Problem details –
Copy the records word for word. Pictures do not go in.

Data supplied –
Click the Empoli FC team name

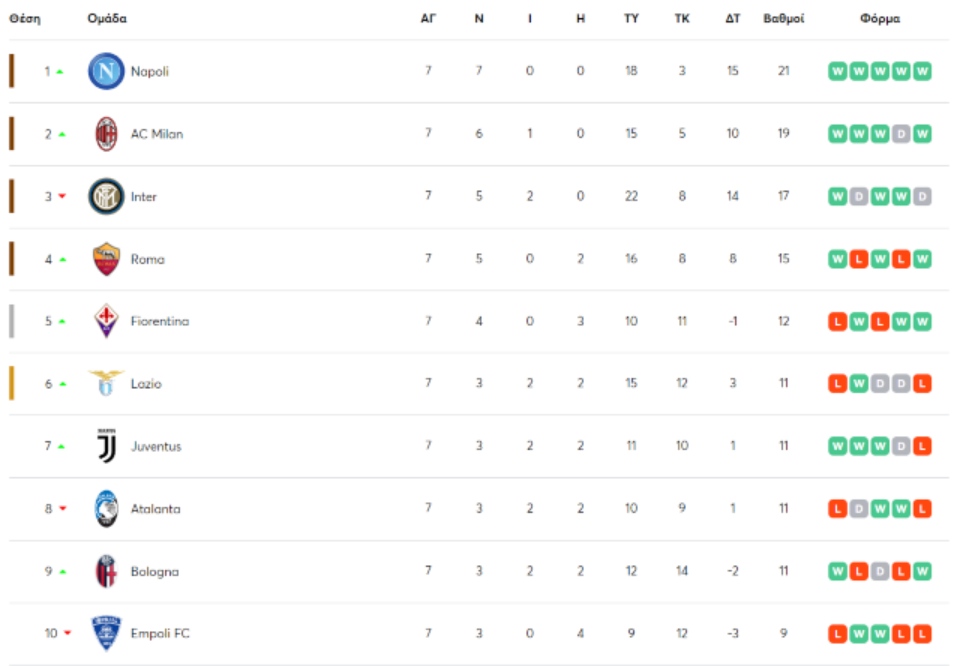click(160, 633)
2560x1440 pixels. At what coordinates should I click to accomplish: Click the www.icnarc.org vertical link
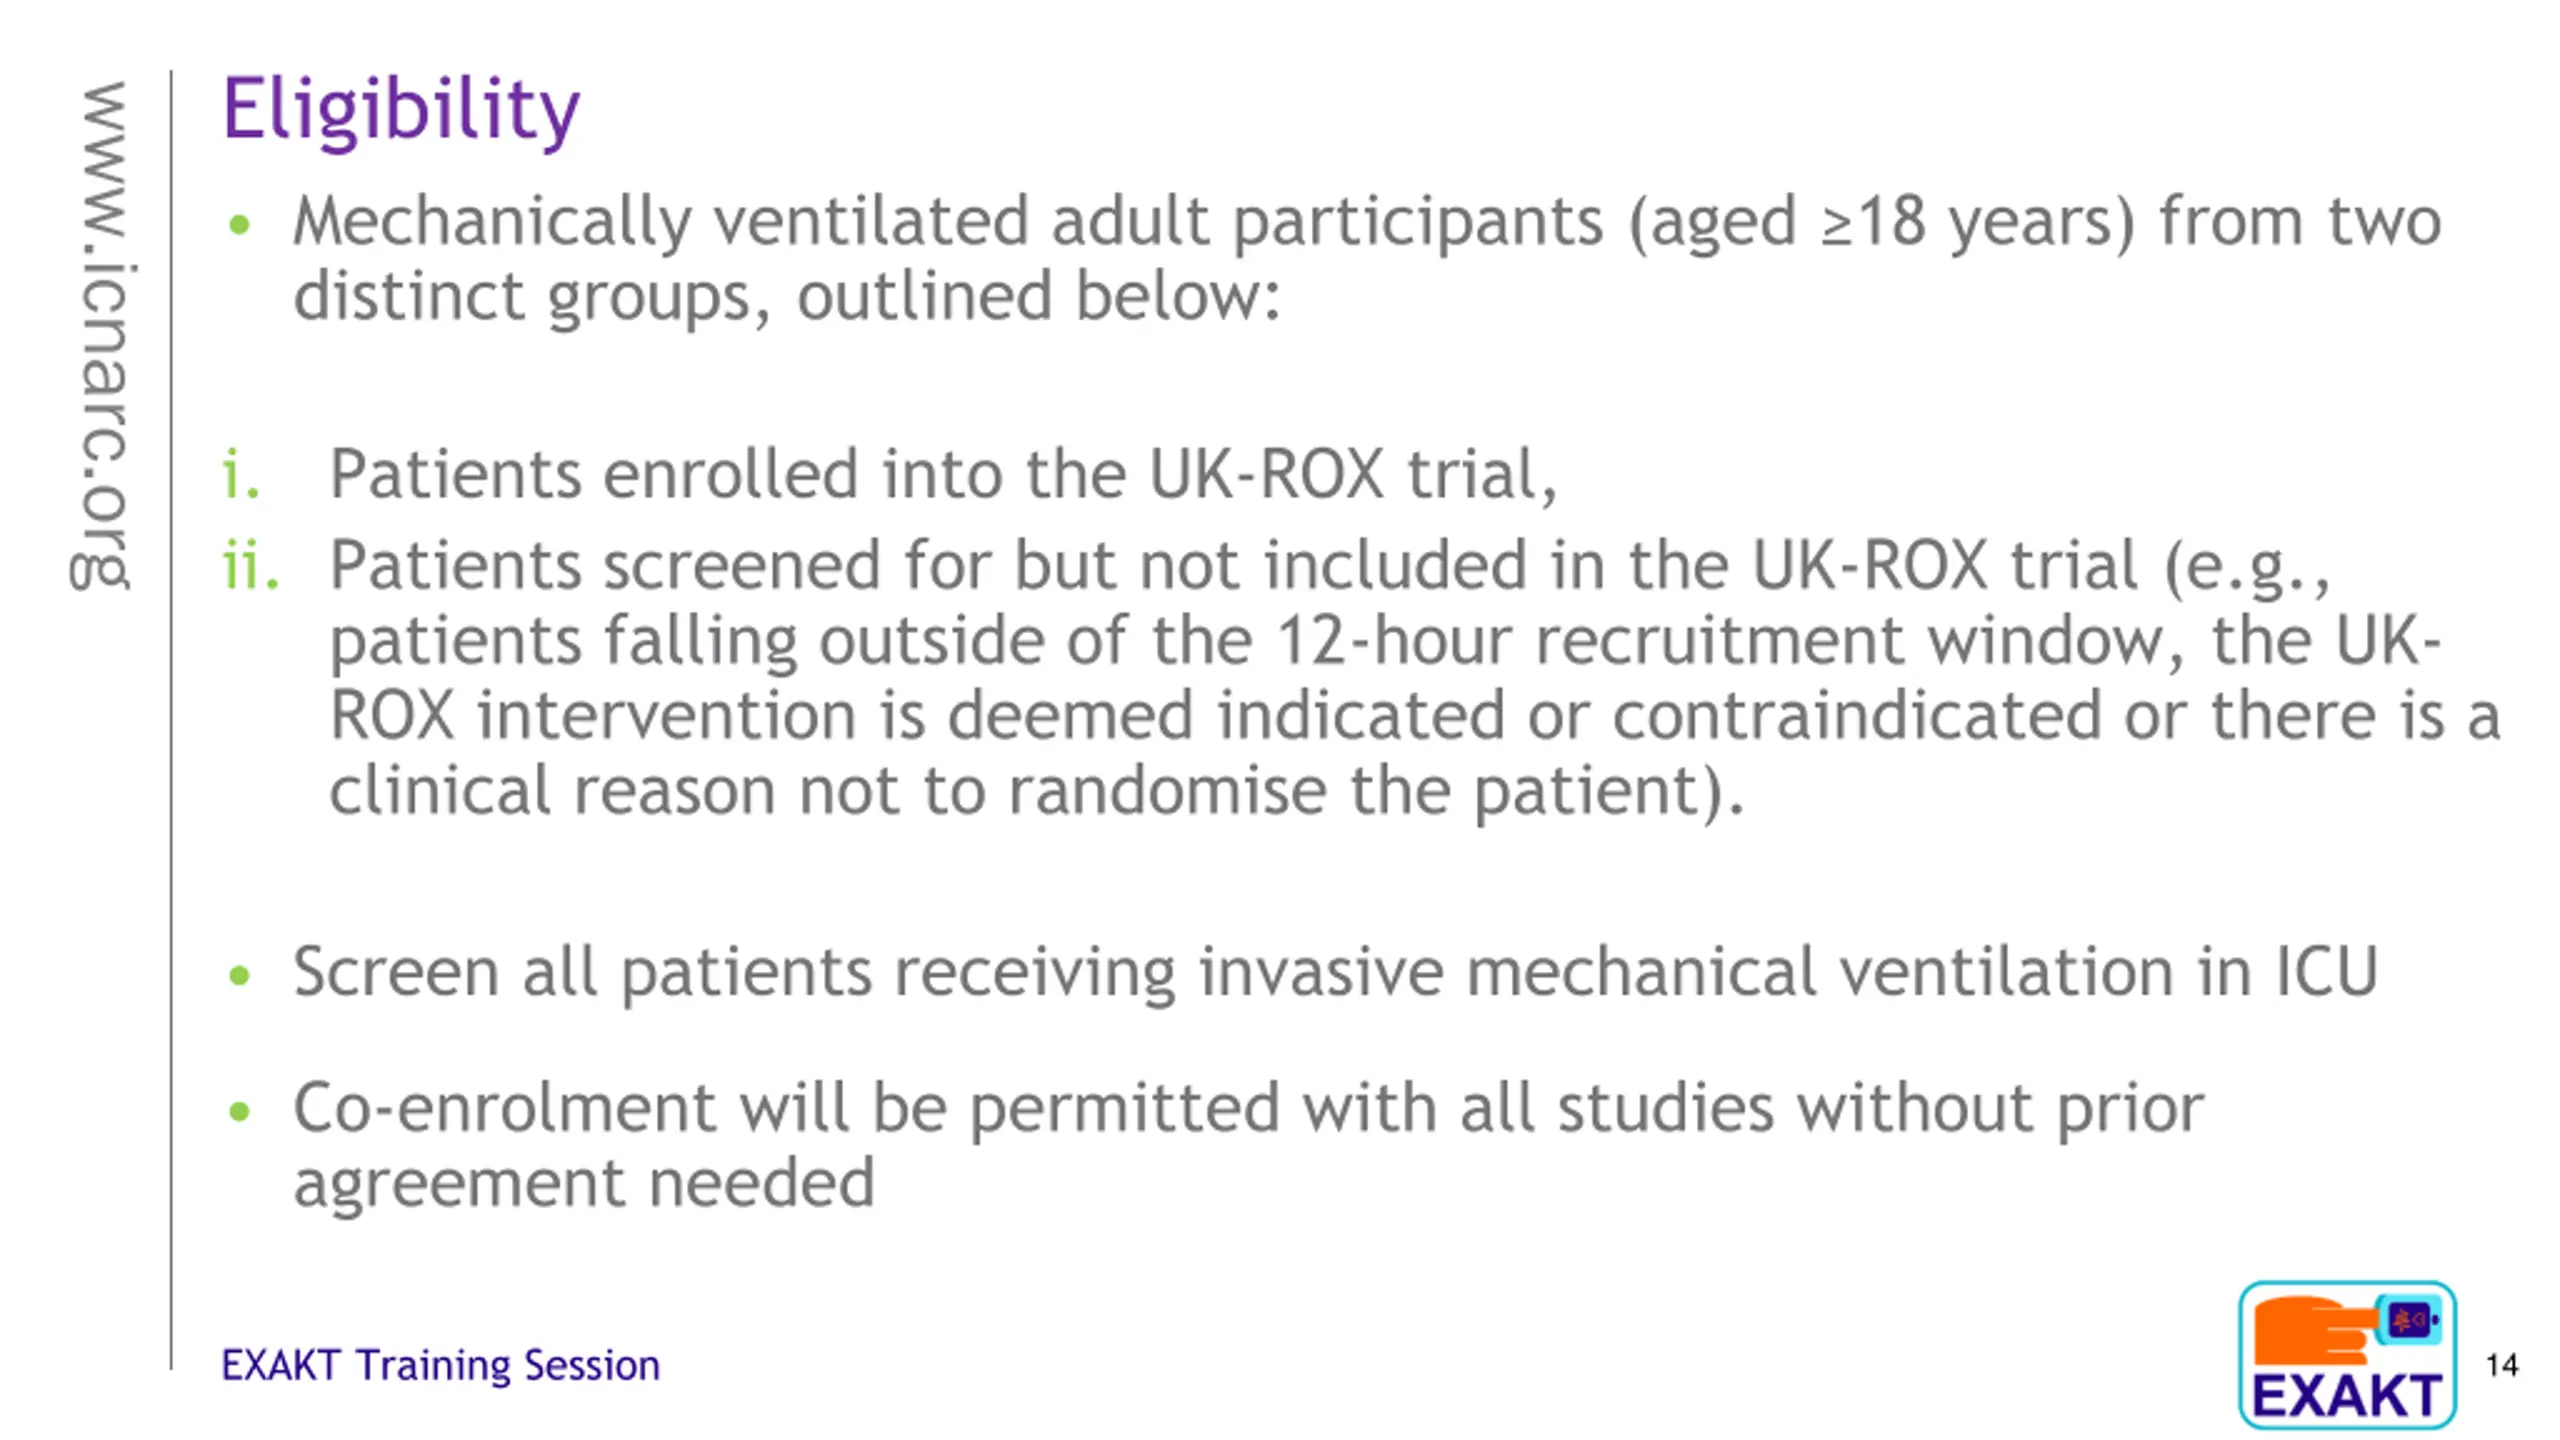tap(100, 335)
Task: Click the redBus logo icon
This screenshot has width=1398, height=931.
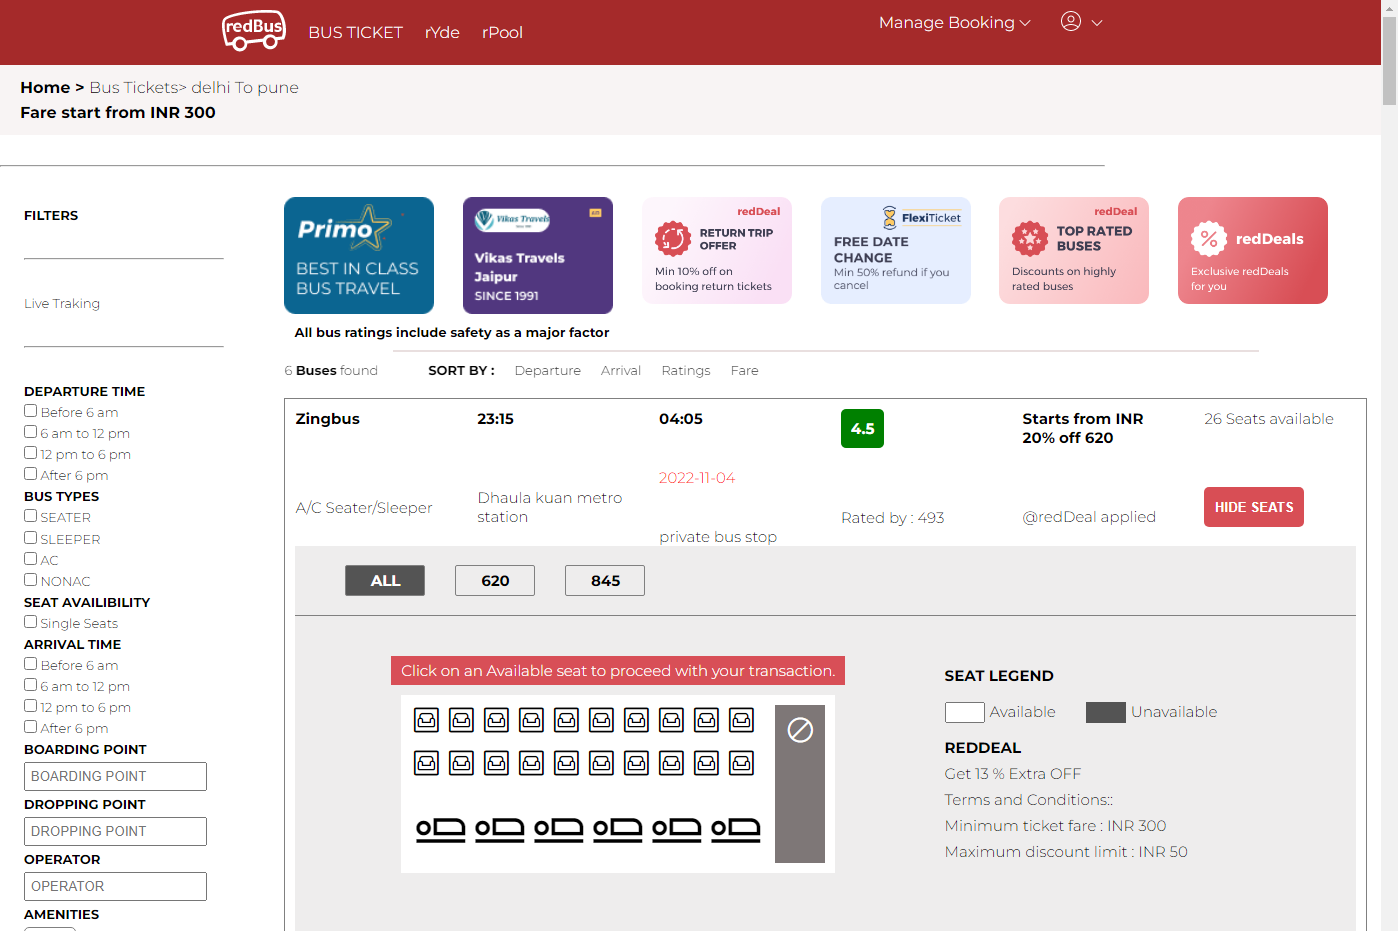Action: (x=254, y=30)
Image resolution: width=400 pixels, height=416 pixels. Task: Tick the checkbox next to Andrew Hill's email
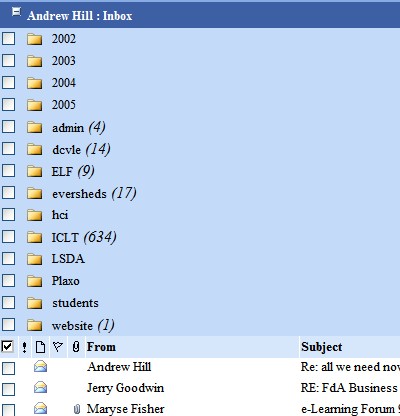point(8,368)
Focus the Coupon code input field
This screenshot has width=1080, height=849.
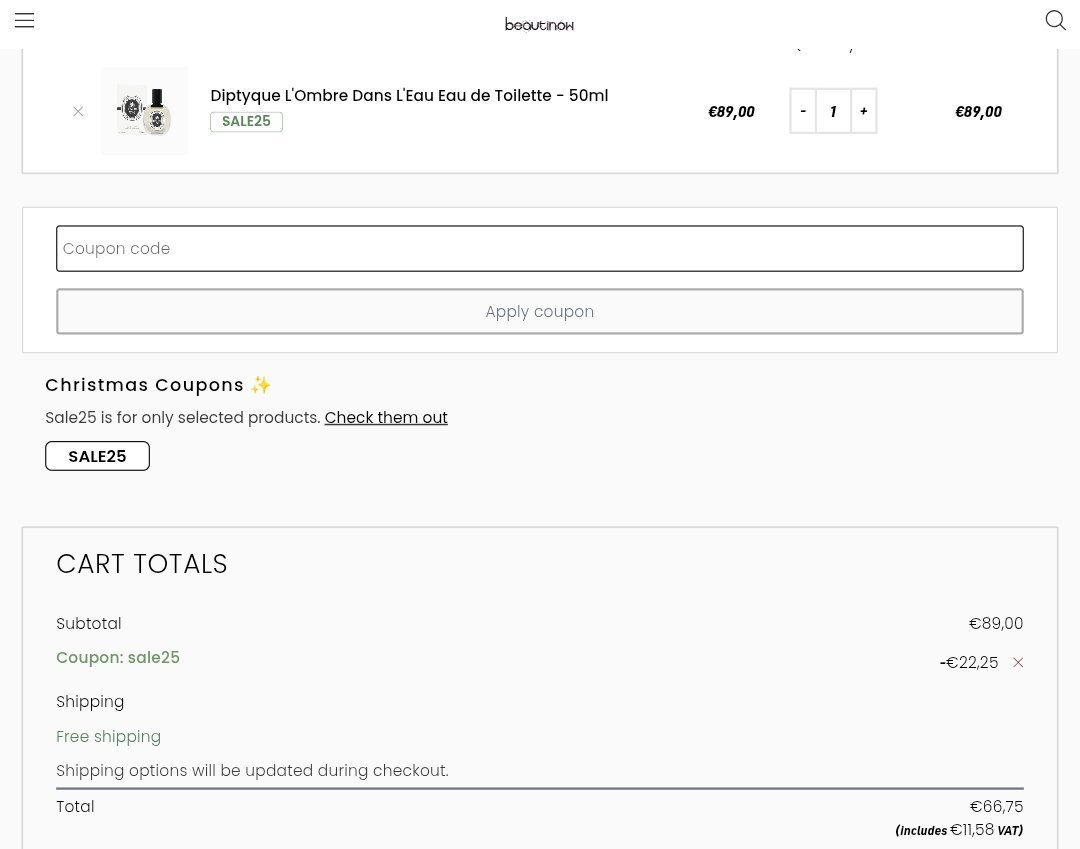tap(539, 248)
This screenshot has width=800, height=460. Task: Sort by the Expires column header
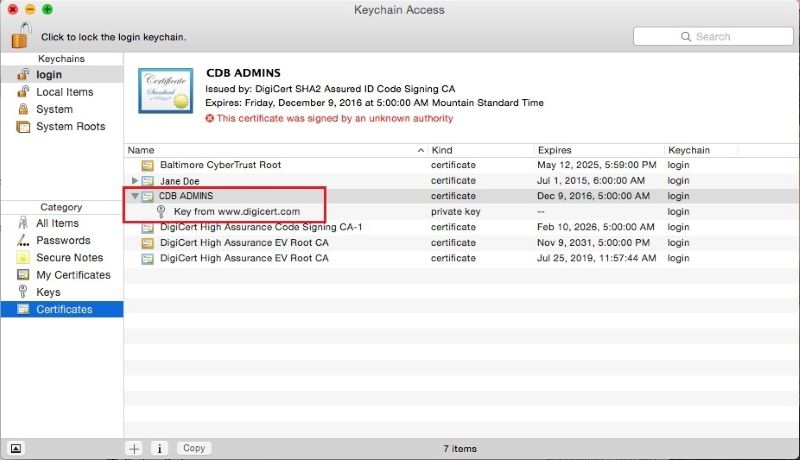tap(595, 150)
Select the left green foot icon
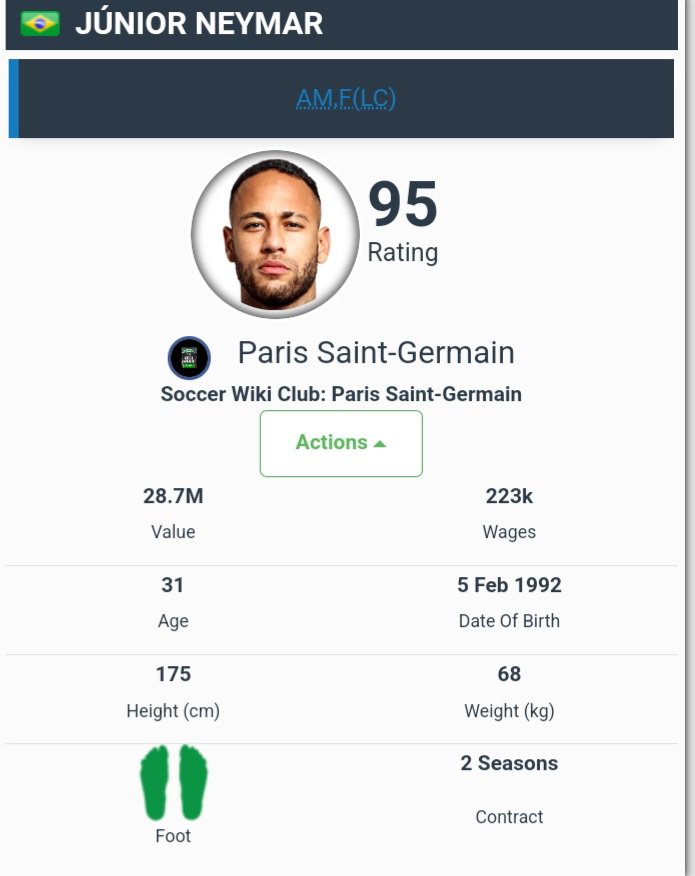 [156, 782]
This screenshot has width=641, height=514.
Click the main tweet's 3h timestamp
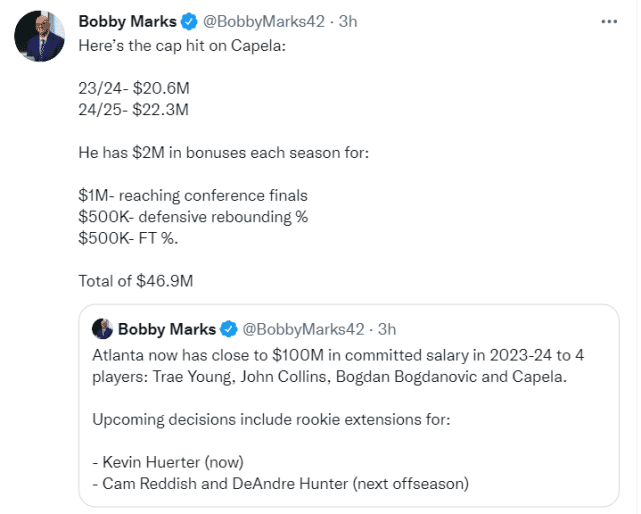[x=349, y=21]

Your response –
Click the Empoli FC team name

click(160, 633)
2560x1440 pixels. At what coordinates should I click to accomplish: Click the www.icnarc.org vertical link
tap(100, 335)
Task: Click the redBus logo icon
This screenshot has width=1398, height=931.
Action: (x=254, y=30)
Image resolution: width=400 pixels, height=416 pixels. Task: Tick the checkbox next to Andrew Hill's email
point(8,368)
Focus the Coupon code input field
This screenshot has width=1080, height=849.
tap(539, 248)
This screenshot has width=800, height=460. Task: Sort by the Expires column header
tap(595, 150)
Select the left green foot icon
 [156, 782]
This screenshot has width=641, height=514.
Click the main tweet's 3h timestamp
[x=349, y=21]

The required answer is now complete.